Admirers and detractors make of that what they will. Those who stand somewhere in the middle, like me, continue to try to sort the rare insights from the rant. Pound is the classic example of the artist who wants to sweep away the muddle of democracy and replace it with the reign of Great Men; to Homerise, as it were, the body politic, replacing committee meetings and back-room deals with the clean lines and noble aspirations of epic. As Walter Benjamin once pointed out, the aestheticisation of politics leads straight to fascism. Looking at Pound's tragic mess of half-truths, one sometimes thinks that there is no stupidity like that of the intelligent. It won't do simply to look away from his mania, but nor can we wash our hands of him as a fool. Charles Olson's reaction to the whole imbroglio is still pertinent: "Shall we learn from his line and not answer his lie? ... What is called for is a consideration of how such a man came to the position he reached."

Anyone hoping for such elucidation from this Companion will be disappointed. The editor, while acknowledging Pound's "active" support of Mussolini, hurries over the wartime years in a single paragraph. And Wendy Flory's chapter on "Pound and anti-Semitism" is as shabby as it is illogical and evasive. Anyone who has read Pound's wartime broadcasts knows that they are an open and shut case, as insanely vicious as they are self-incriminating. This isn't some sneaky mote in the visionary eye but a sustained, vitriolic and foul-mouthed attack on an entire people, obscene as the ravings of the Ku Klux Klan.

Flory argues that Pound has been made a scapegoat or "stand-in for ... the silent majority ... who, by quietly aiding or standing quietly by, made the Holocaust possible". This allegedly "reflective and analytical" consideration of the issues, which doesn't quote a single line from the broadcasts but exults in "deconstruction's dematerialisation of an accountable self", seeks to unvilify Pound and shift the blame on to those who "allowed" the camps to happen. This naked sophistry, masquerading as high-minded forensics, is both contemptible and symptomatic, suggesting as it does that Pound is more in need of rescuing (where rescuable) from the Poundians than from those who fall asleep over the Cantos.

Fortunately there are more sensible deliberations here on Pound's multitudinous interests in politics, economics, music, translation, modernism and the visual arts. Three different commentators take on the early, middle and late Cantos; three more the critic, the early poetry, the relationship with other American poets; and there is the obligatory look at "Pound, women and gender", which exclaims over the "insoluble enigma" of "his personal life".

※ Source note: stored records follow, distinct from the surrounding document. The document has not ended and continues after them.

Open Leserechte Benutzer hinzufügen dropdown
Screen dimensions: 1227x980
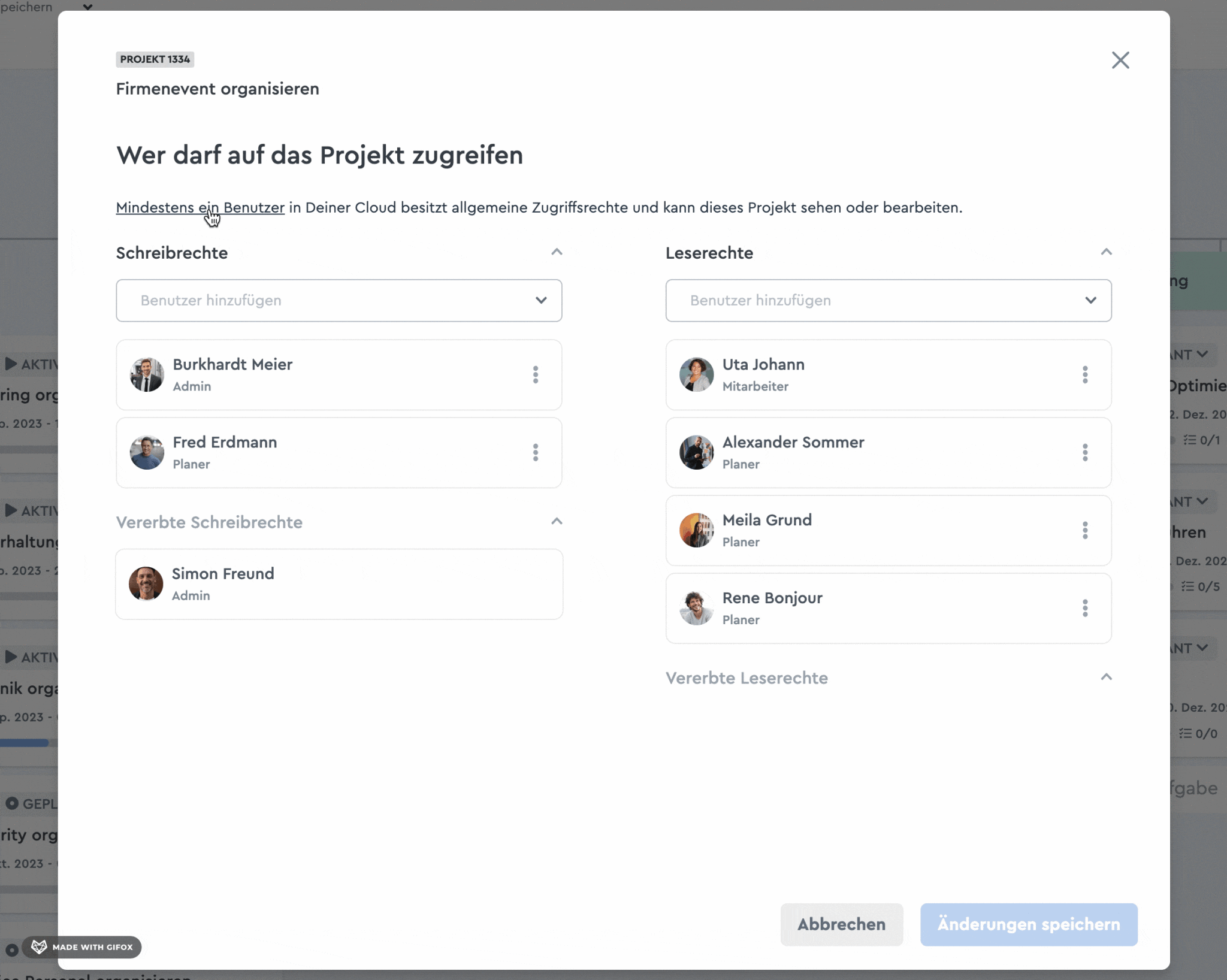coord(888,301)
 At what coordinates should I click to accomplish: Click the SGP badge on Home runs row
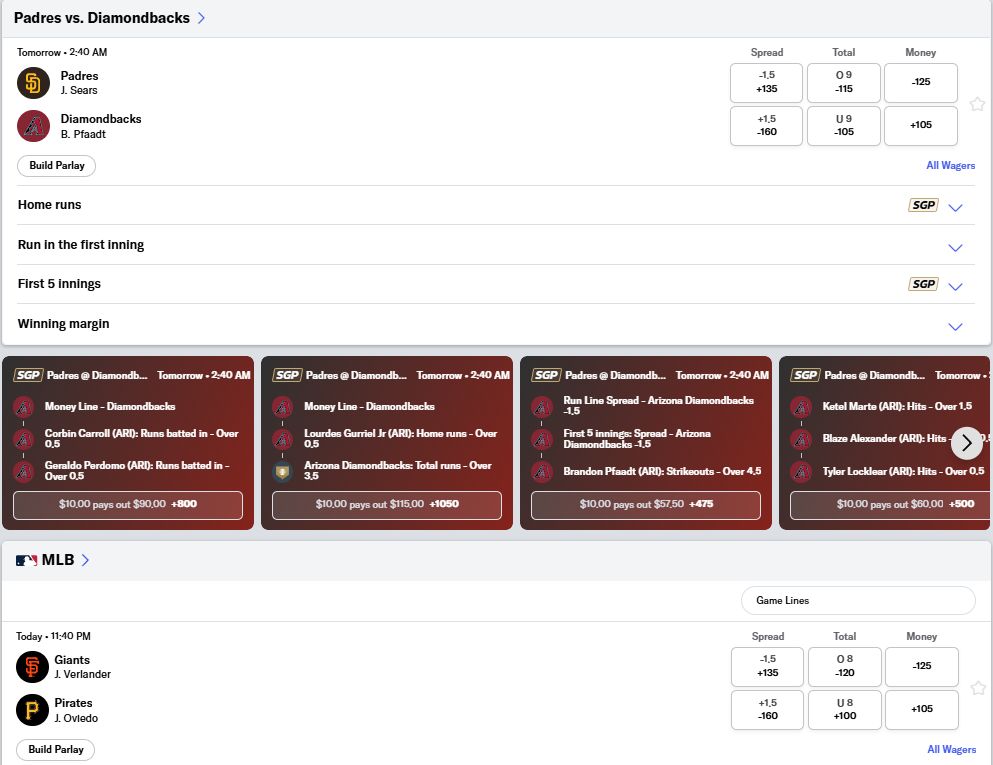tap(922, 204)
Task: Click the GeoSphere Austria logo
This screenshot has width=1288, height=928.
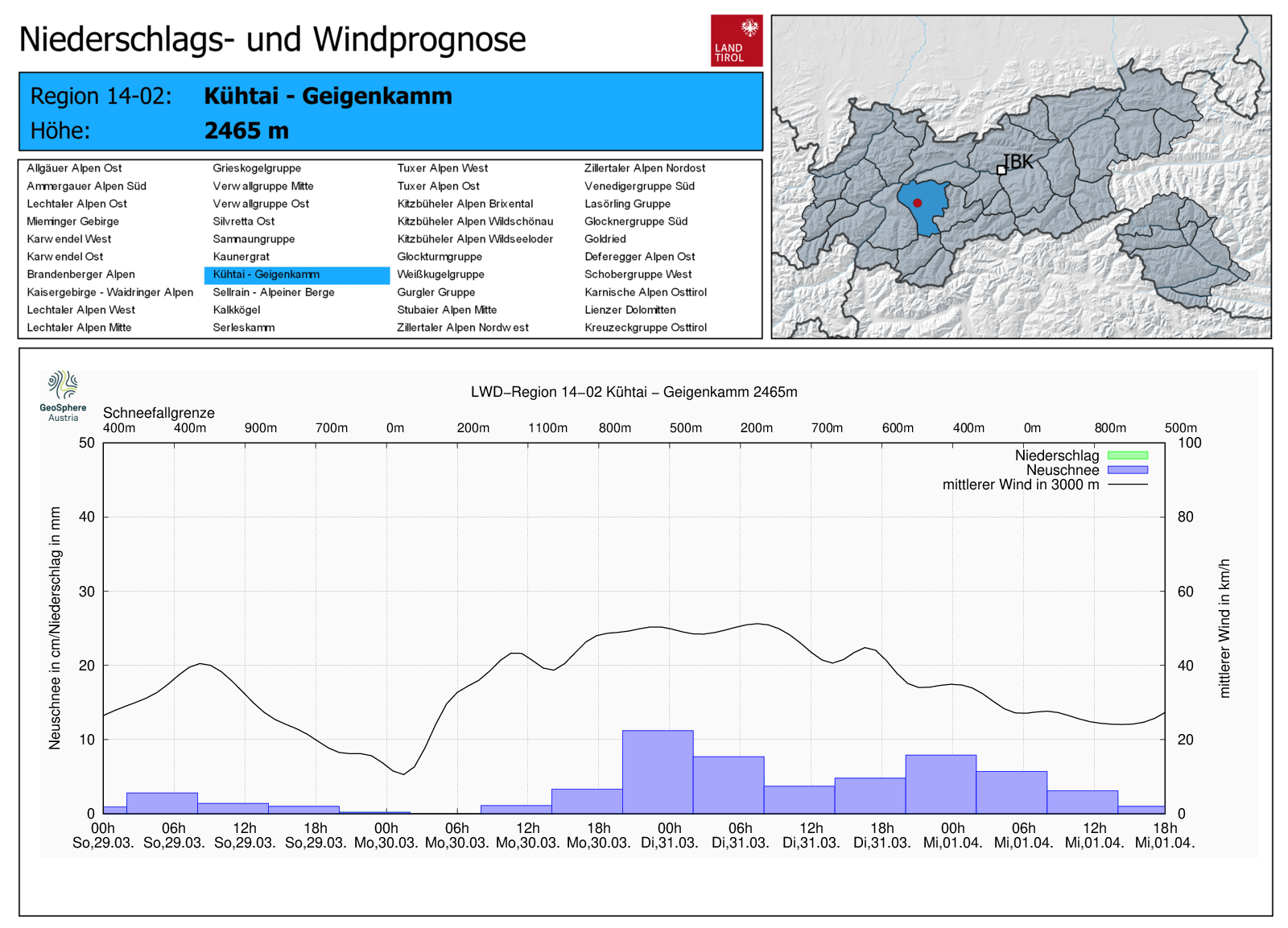Action: click(63, 395)
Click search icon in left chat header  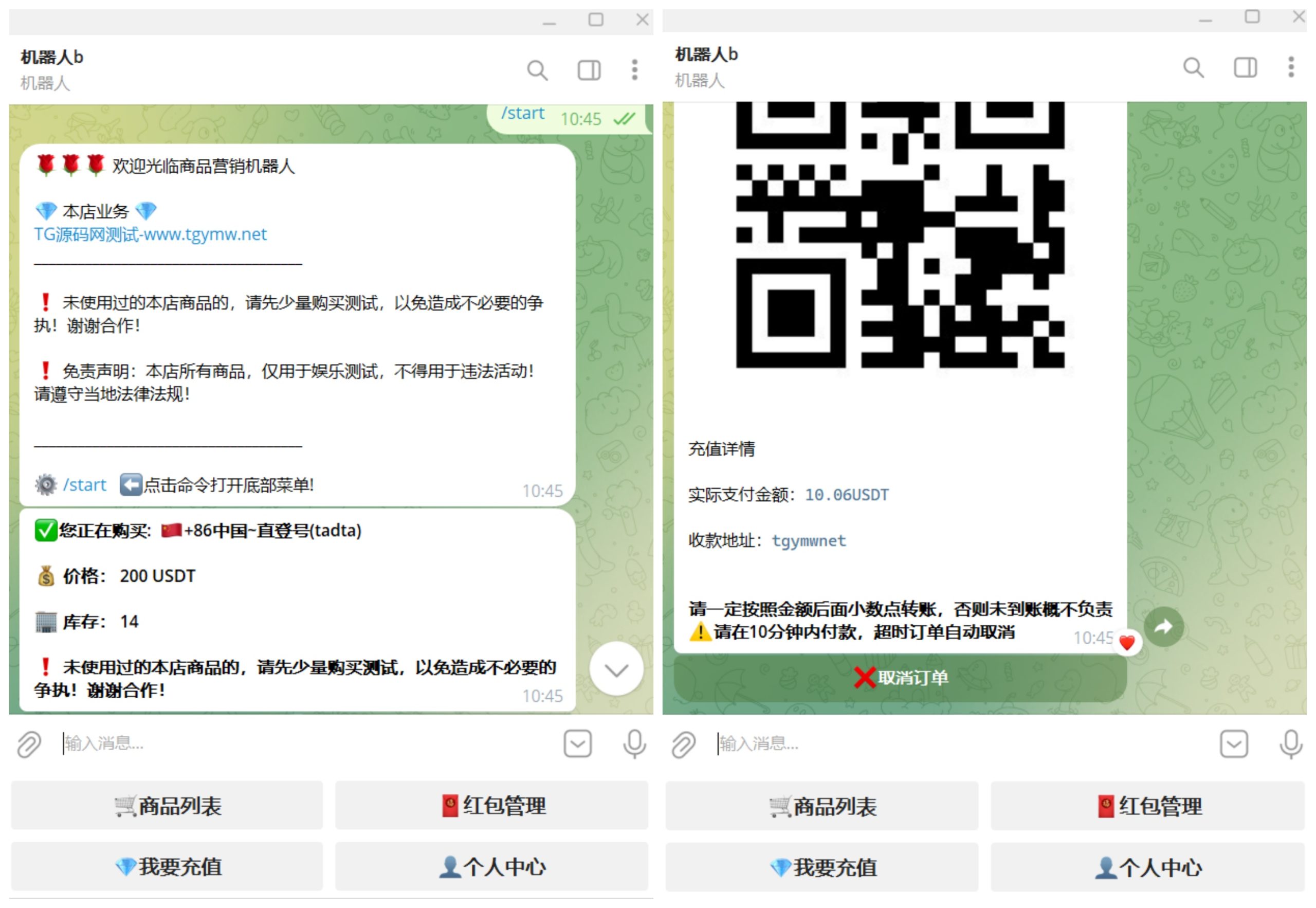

Half genius, half village explainer, as Gertrude Stein called him, Pound still deserves our gratitude as well as our condemnation. There was a period of about a dozen years, early in the century, when he seemed to have unerring taste in new poetry, fiction, music, painting, sculpture, and became a one-man Arts Council deciding the artistic fate of nations - amanuensis to the mind of Europe, as Kenner put it. Hubris set in with his rage at the follies of capitalism. My favourite appraisal of him is in Elizabeth Bishop's fine poem "Visits to St Elizabeths" (not even mentioned in this companion). It borrows its form, ironically, from the nursery rhyme This is the House that Jack Built, showing us just how the "the wretched man / that lies in the house of Bedlam" built his own cage, word by word.